Tuning the self-assembly of dendritic amphiphiles represents a major challenge for the design of advanced nanomaterials for biomimetic applications. The morphology of the final aggregates, in fact, critically depends on the primary structure of the dendritic building blocks as well as the environmental conditions. Here we report a new family of fluorinated Janus-type dendrimers (FJDs), based on a short-chain and branched fluorinated synthon with 27 magnetically equivalent fluorine atoms, linked to bis-MPA polyester dendrons of different generations. Increasing size, flexibility, and number of peripheral hydroxyl groups, we observed a peculiar self-assembly behavior in bulk and in aqueous media as a consequence of the subtle balance between their fluorinated and hydrophilic portions. The lowest generation FJDs formed spherical nanoparticles in water, e.g., micelles, showing a single 19F NMR peak with good signal-to-noise ratio and over time stability, making them promising as 19F-MRI traceable probes.
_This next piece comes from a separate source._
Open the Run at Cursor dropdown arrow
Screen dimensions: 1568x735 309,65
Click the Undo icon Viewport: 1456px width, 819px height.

The highest generation FJD, instead, presented an interesting morphological transition from multilamellar dendrimersomes to tubules as a consequence of a subtle balance of intra- and intermolecular forces that compete at the interface. Interestingly, a reduction of the local mobility of CF3 groups passing from dendrimersomes to tubules switches off the 19F NMR signal. The transition mechanism has been rationalized by coarse-grain simulations as well as demonstrated by using cosolvents of different nature (e.g., fluorinated) that promote conformational changes, ultimately reflected in the self-assembly behavior. Short and branched fluorinated chains have here been demonstrated as new moieties for the design of FJDs with tunable self-assembly behavior for potential applications as biocompatible 19F MRI probes in the construction of theranostic platforms.